### DATASET ENTRIES:
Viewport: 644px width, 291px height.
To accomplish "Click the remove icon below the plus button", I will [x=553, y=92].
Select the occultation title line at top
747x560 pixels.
* * *
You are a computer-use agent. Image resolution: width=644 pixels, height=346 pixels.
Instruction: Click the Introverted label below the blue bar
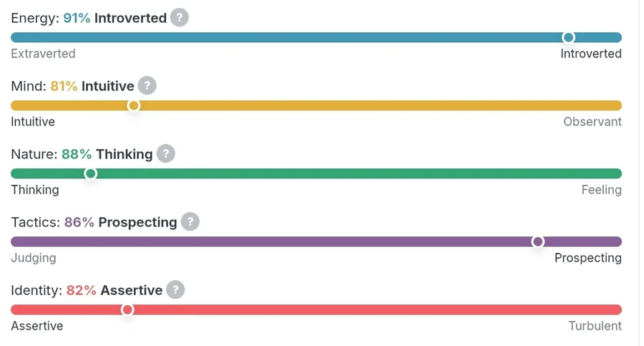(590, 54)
--
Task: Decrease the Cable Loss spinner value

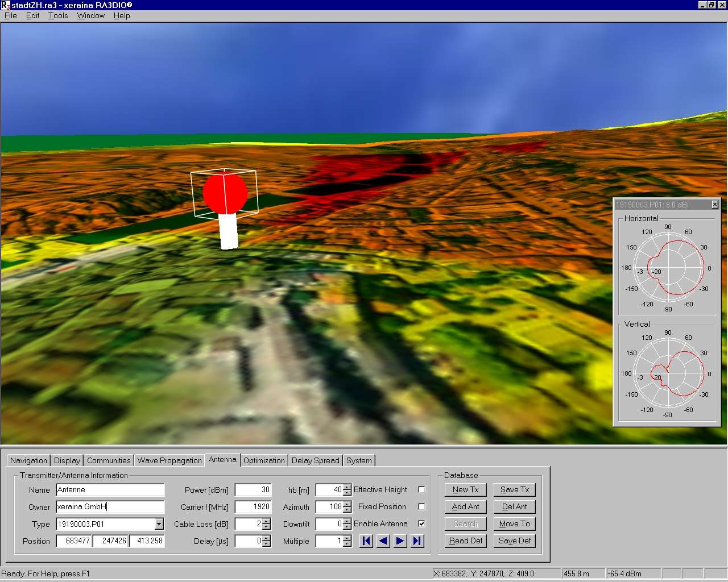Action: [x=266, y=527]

### PROBLEM DESCRIPTION:
Going back to the entries above, set down exactly the lines that begin at the one with "Select the occultation title line at top" and end at the one with "747x560 pixels.", both included, and nothing else.

### RESULT BELOW:
Select the occultation title line at top
747x560 pixels.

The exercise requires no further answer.